Syntax 0.8 RFC3 until November 4

stas · October 30, 2018, 12:29pm

I’d like to give you all an update on the progress of Syntax 0.8 after the last week’s RFC. There are a number of open questions regarding a few of the proposals and I’d like to invite everyone to share their thoughts here or on GitHub. I’ll wait until the end of the week before moving forward.

We went ahead with the removal of backslash escapes from TextElements (#123). I prepared a PR and expect to merge it today. In 0.8, backslash escapes may only be used in StringLiterals.
Related, in #194 we’re considering extending (or changing) the syntax of Unicode escape sequences. Right now, they’re written as \uXXXX, where X stands for a hex digit, e.g. \u00A0 is a non-breaking space. We’d like to allow escape sequences for Unicode characters whose code points are longer than 4 digits. If you ever used such escape sequence, your feedback on the desired syntax will be appreciated!

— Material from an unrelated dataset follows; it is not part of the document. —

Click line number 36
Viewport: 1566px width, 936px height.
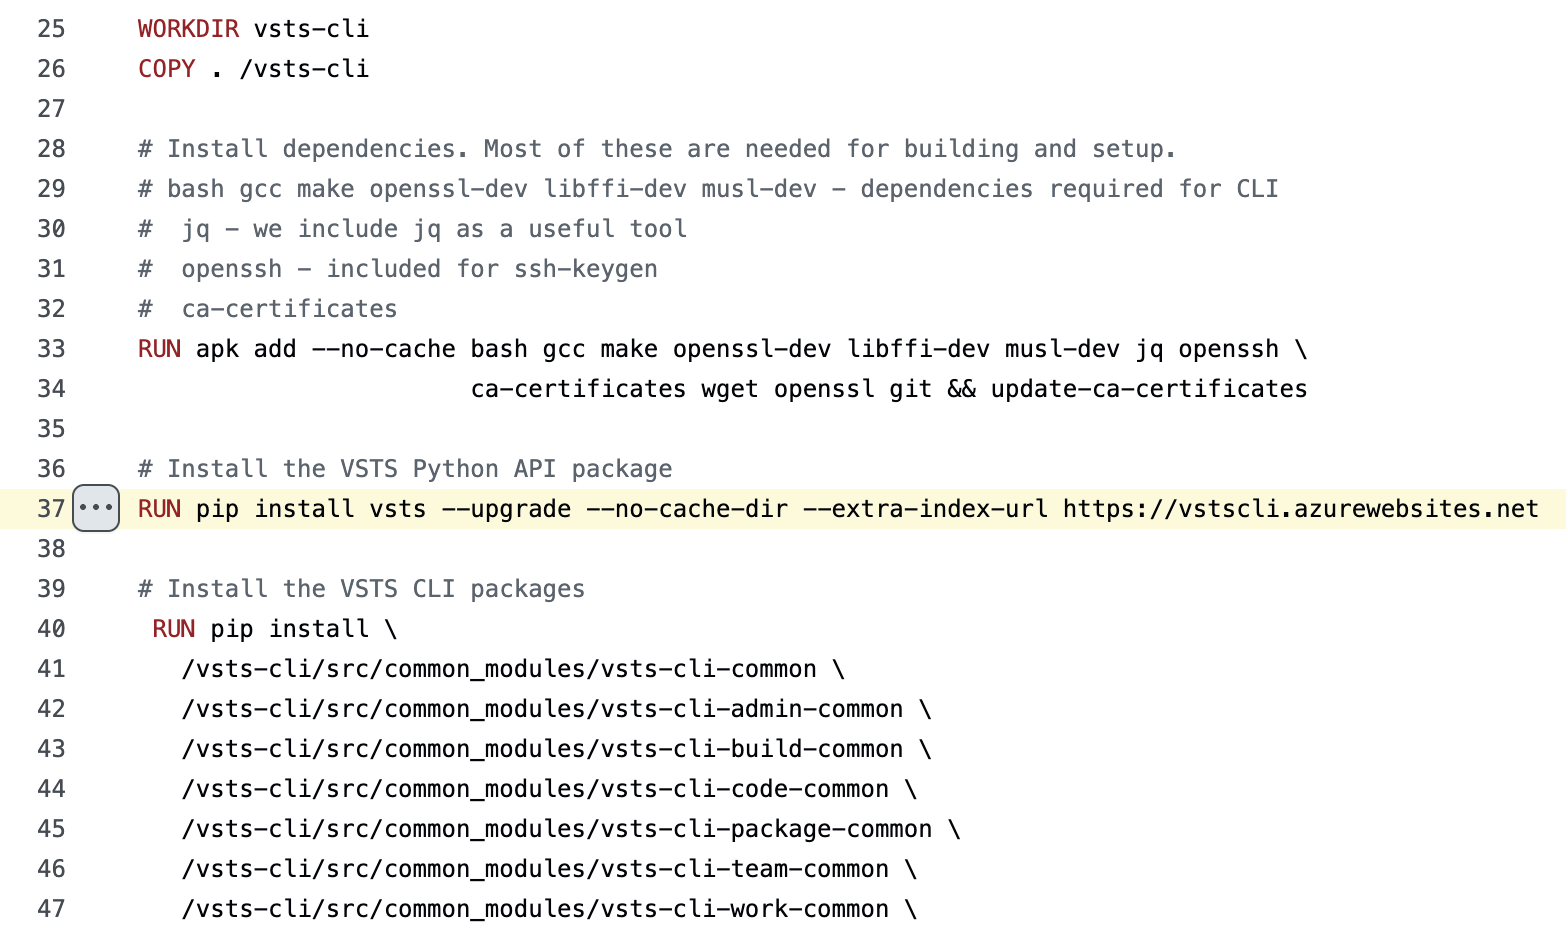coord(51,469)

Preserving content identation: we have a working patch in #162 but there’s still one detail which needs resolution. Let me try to summarize it here. Feel free to ask if something isn’t clear.

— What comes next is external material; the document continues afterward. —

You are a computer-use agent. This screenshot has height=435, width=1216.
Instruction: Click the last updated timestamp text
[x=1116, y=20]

In Fluent, leading whitespace is removed from translations.

  # These are equal. The translations start with "Lorem…".
  lipsum = Lorem ipsum dolor sit amet enim.
  lipsum =     Lorem ipsum dolor sit amet enim.

To preserve leading whitespace, an explicit StringLiteral must be used.

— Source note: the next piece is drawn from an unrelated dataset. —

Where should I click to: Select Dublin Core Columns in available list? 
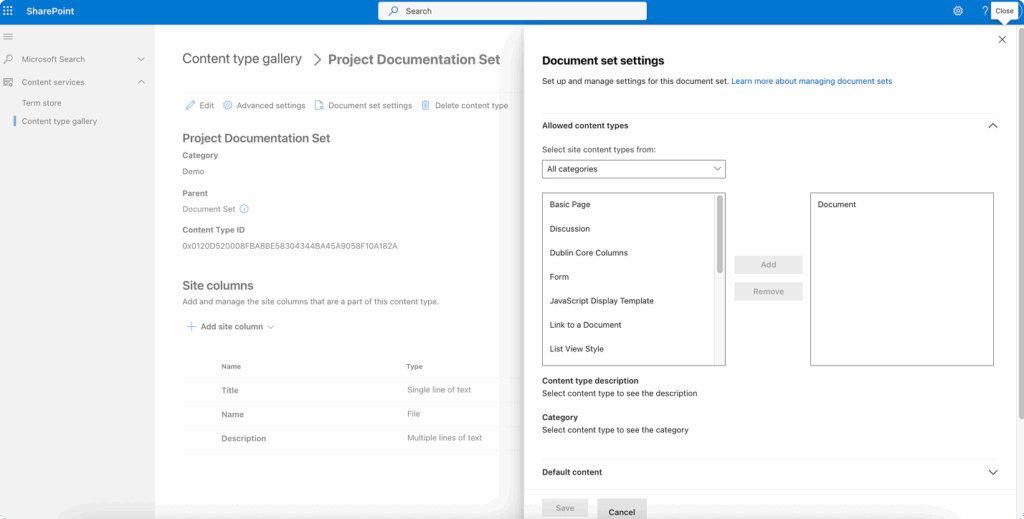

  # The translation starts with "    Lorem…".
  lipsum = {"    "}Lorem ipsum dolor sit amet enim.

The proposal to preserve the indentation of multiline translations removes the largest indent common to all lines of the translation and keeps the rest.

  # The 4 spaces before "Suspendisse" are part of the translation.
  lipsum =
      Lorem ipsum dolor sit amet enim. Etiam ullamcorper.
          Suspendisse a pellentesque dui, non felis. Maecenas 
      malesuada elit lectus felis, malesuada ultricies.

Which creates an interesting question about what should happen when there’s extra indent on the first line of the translation:

  # Should this translation start with "    Lorem", or should
  # Fluent trim all leading whitespace here as well?
  lipsum =
          Lorem ipsum dolor sit amet enim. Etiam ullamcorper.
      Suspendisse a pellentesque dui, non felis. Maecenas 
      malesuada elit lectus felis, malesuada ultricies.

In a comment on GitHub I explained why I’m leaning towards keeping the initial indent in such cases. It all boils down to the expectations localizers will have seeing such messages. I’d love to hear your thought on this!

The parameterized terms (macros) proposal (#176) was designed to supersede VariantLists. I’m looking for use-cases which VariantLists solve well and which cannot be catered to with macros. As reminder, VariantLists allow localizers to define multi-faceted values of terms; each value can correspond to a grammatical case, plural form, mutation based on a position in a sentence etc. Macros can do that too, but the way variant are accessed is different between VariantLists and macros. I prepared a gist to illustrate the differences, based on the current localizations of Firefox into Italian and Ukrainian. From the gist:
```
  # BEFORE (VariantLists)
  sync-signedout-account-title =
      Connetti il tuo { -fxaccount-brand-name[lowercase] }

  # AFTER (Macros)
  sync-signedout-account-title =
      Connetti il tuo { -fxaccount-brand-name($first-letter: "lowercase") }
```

We’ll wait a few days to give everyone a chance to share their thoughts on these issues. Please give your feedback until the end of the week. On Monday, November 5th, I will triage the proposals again and decide which ones can be merged and which ones need more work or should be dropped. Thank you!